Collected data
--------------------

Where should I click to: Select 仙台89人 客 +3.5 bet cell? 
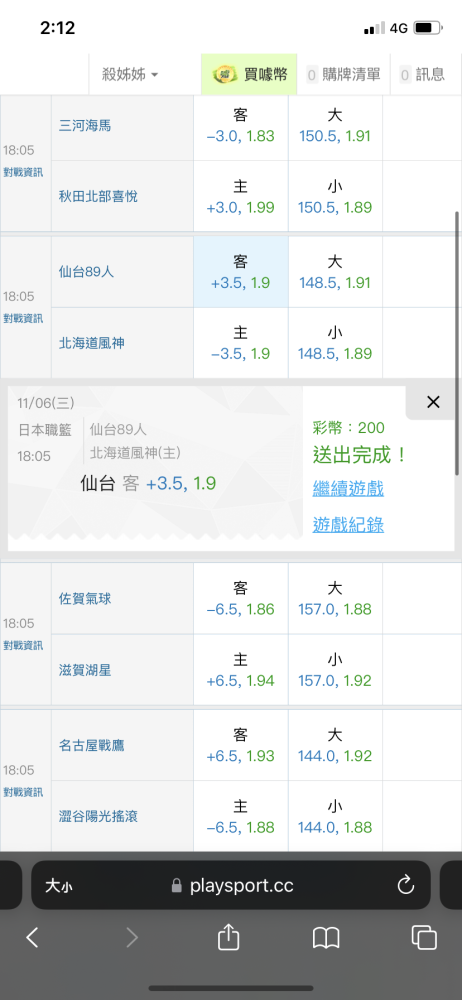pyautogui.click(x=241, y=272)
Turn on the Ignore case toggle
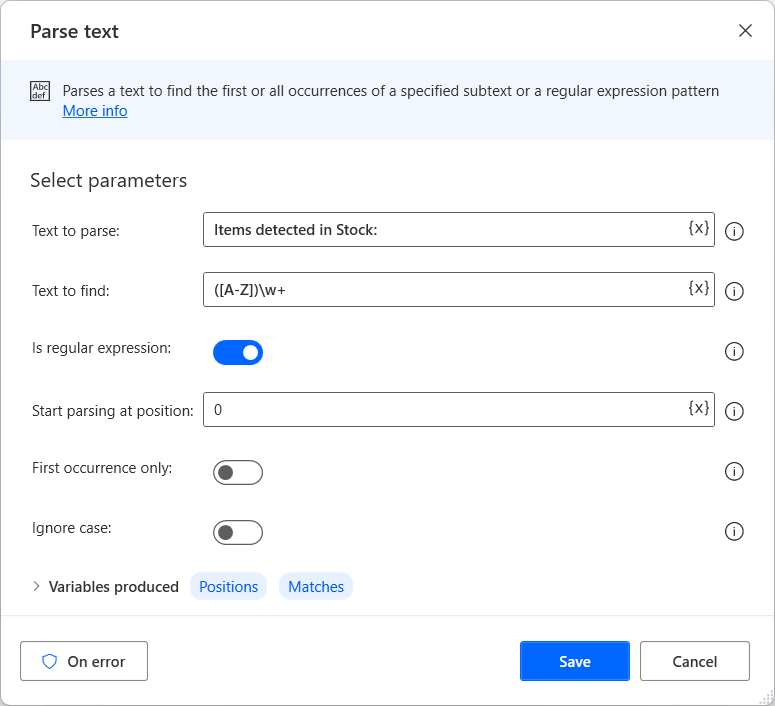This screenshot has height=706, width=775. 238,532
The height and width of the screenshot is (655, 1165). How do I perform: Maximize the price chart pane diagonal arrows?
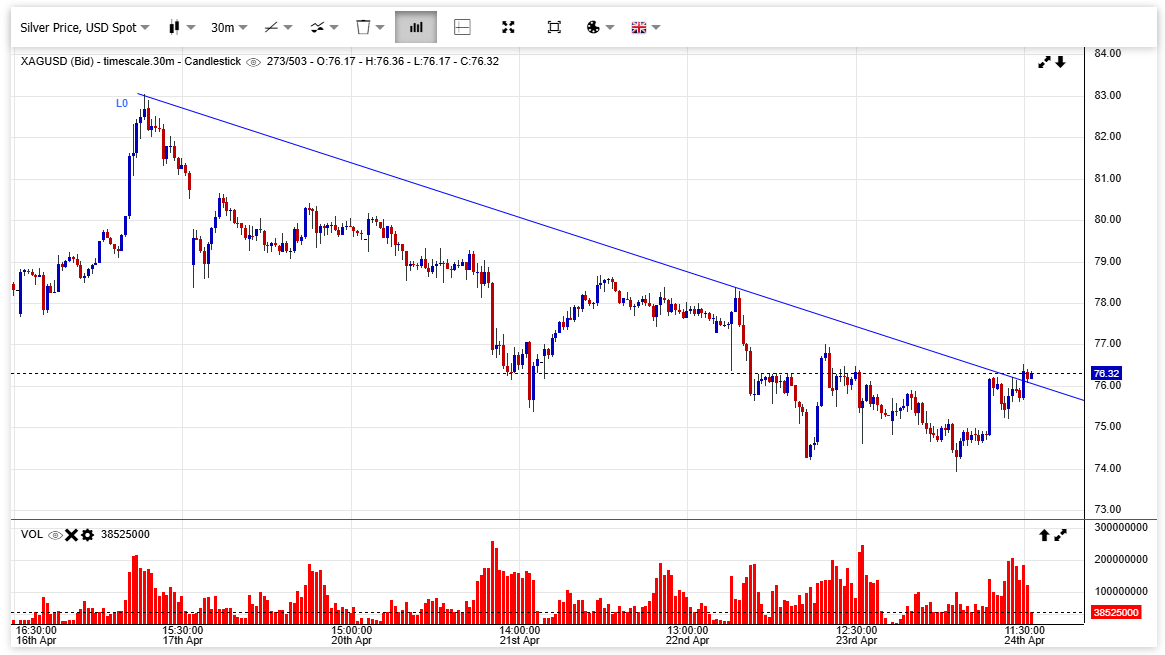pyautogui.click(x=1044, y=62)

--------------------

▶ _Exercise goal_:
Each record above goes into the copy unchanged; the pictures do not.

▶ _Task answer_:
Where should I click to: Select 仙台89人 客 +3.5 bet cell? 
pyautogui.click(x=241, y=272)
Turn on the Ignore case toggle
This screenshot has height=706, width=775. 238,532
The height and width of the screenshot is (655, 1165). How do I perform: Maximize the price chart pane diagonal arrows?
pyautogui.click(x=1044, y=62)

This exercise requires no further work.